A few years back, training a Deep Learning model required highly specialized individuals—those who were passionate about reading Computer Science papers and implementing them using TensorFlow, PyTorch or pure CUDA (see tweet below). However, high-level programming languages like Keras, fastai or PyTorch Lightning have simplified training processes.
🔥llm.c update: Our single file of 2,000 ~clean lines of C/CUDA code now trains GPT-2 (124M) on GPU at speeds ~matching PyTorch (fp32, no flash attention)https://t.co/ze4LKbnHKV
— Andrej Karpathy (@karpathy) April 19, 2024
On my A100 I'm seeing 78ms/iter for llm.c and 80ms/iter for PyTorch. Keeping in mind this is fp32,… pic.twitter.com/Ep8MwJFoWV
This has enabled Data Scientists who aren’t necessarily academically inclined to train models. Today’s landscape is even more user-friendly; you can simply upload a dataset to a fine-tuning service and fine tune Stable Diffussion LoRAs , Computer Vision Deep Learning networks or even fine tune Large Language Models or a Large Vision Model with minimal knowledge required.
We are currently witnessing an influx of tech enthusiasts and business roles joining Data Science teams to build Artificial Intelligence solutions. This is fantastic news for companies as they can leverage cutting-edge technology to solve business problems without encountering bottlenecks caused by understaffed data teams. The key ingredients often missing from these initiatives are sound evaluation practices and high-quality data. Fortunately, good evaluation techniques can be taught, which helps non-data roles comprehend their importance and how evaluation fits into the Data Science iterative cycle.
Note
Constructing an optimal, unbiased, high-quality dataset requires an engineering, statistical and operations mindset.

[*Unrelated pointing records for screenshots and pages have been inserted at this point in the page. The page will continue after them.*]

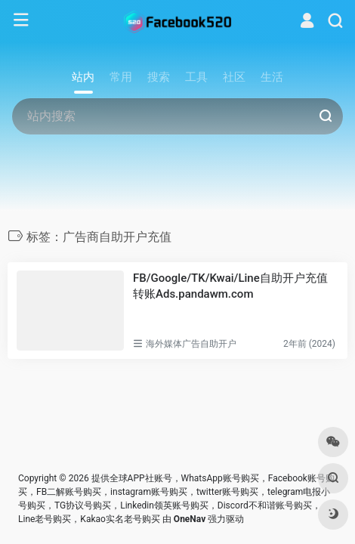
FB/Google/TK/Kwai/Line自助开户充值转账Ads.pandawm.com (230, 286)
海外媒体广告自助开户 (191, 343)
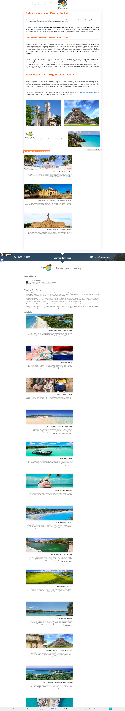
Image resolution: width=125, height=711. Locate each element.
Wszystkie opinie (94, 627)
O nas (100, 3)
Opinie (93, 3)
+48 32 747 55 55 (92, 0)
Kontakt (109, 3)
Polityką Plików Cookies (53, 708)
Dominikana (36, 226)
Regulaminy (62, 661)
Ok (110, 708)
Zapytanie (7, 255)
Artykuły (85, 3)
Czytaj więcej (38, 524)
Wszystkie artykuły (94, 387)
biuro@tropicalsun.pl (99, 199)
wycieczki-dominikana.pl (70, 634)
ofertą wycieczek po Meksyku (89, 92)
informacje (41, 231)
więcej (34, 231)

Regarding high-quality data, it previously required significant manual labor to obtain labeled and heavily curated data. However, we now have excellent data annotation and curation tools at our disposal. Data annotation tools focus on adding metadata to data observations—this could take the form of NER spans, segmented images or preferences in chat interactions. Data curation tools allow us to assess and curate the data—for instance, ensuring that we have an unbiased dataset representing our target population or avoiding the addition of near duplicate samples to our training set.

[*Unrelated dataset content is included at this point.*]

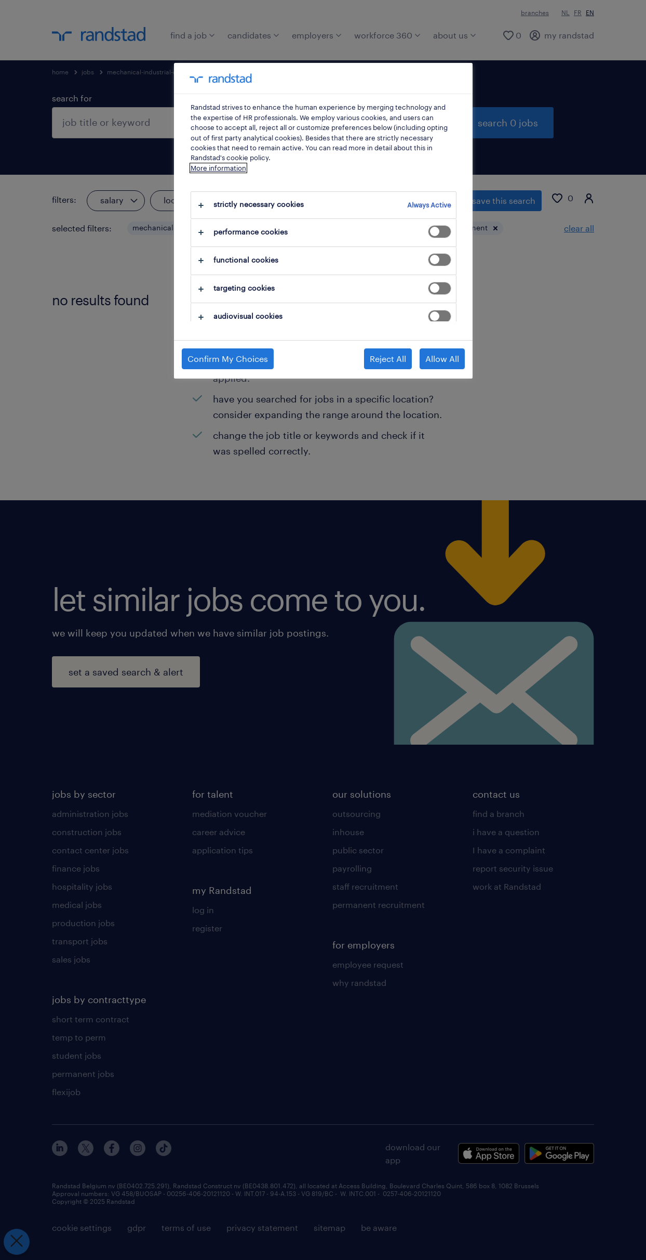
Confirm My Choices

In addition to a more mature ecosystem of annotation and curation tools, it’s now possible to utilize the exceptional capabilities of LLMs, YOLO and SAM for pre-annotating data. Consequently, creating a dataset no longer starts from scratch. This shift has resulted in a significant portion of work moving from programming algorithms towards efficiently labeling data using techniques such as few-shot learning, Active Learning or other forms of models in the loop.
Tools like argilla, CVAT and FiftyOne can be used alongside pre-annotated or synthetic data for training, evaluating and monitoring our models. In this scenario, an engineering mindset is crucial—one that understands the iterative nature of the Data Science process—to optimize data annotation or synthetic data generation.

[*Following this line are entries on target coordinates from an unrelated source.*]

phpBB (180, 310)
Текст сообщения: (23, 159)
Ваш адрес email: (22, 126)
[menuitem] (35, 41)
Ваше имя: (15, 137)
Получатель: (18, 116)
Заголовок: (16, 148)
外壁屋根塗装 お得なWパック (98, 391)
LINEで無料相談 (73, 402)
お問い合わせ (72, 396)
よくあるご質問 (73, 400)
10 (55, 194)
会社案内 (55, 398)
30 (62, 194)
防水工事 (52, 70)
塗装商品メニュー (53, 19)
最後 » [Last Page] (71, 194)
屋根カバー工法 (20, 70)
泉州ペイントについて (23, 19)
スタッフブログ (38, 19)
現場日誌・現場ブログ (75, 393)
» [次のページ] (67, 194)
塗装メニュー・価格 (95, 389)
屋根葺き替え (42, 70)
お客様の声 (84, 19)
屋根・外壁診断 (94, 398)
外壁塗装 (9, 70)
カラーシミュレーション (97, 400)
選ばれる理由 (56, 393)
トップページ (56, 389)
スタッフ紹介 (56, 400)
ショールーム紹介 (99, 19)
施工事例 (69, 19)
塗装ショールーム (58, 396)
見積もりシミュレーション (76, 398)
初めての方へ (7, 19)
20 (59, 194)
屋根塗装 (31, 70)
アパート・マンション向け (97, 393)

Industry leaders like Andrew Ng have long advocated for a Data-centric approach to AI modeling. Recently, Chip Huyen included Dataset Engineering as a central topic in her upcoming book.
While I’m not entirely convinced about introducing another term under the broad umbrella of Data Science roles just yet, it is clear that we’re all thinking about how to procure high-quality datasets for training our models. Like it or not, the old data preparation function is evolving. Initially, programmatic labeling may be tackled by existing roles such as Data Scientists or Machine Learning Engineers. However, considering the constant evolution of roles, the industry tendency to incorporate new and confusing terms, and the emergence of highly specialized and well-compensated positions, we may soon see Dataset Engineering listed as a desired skill in job postings.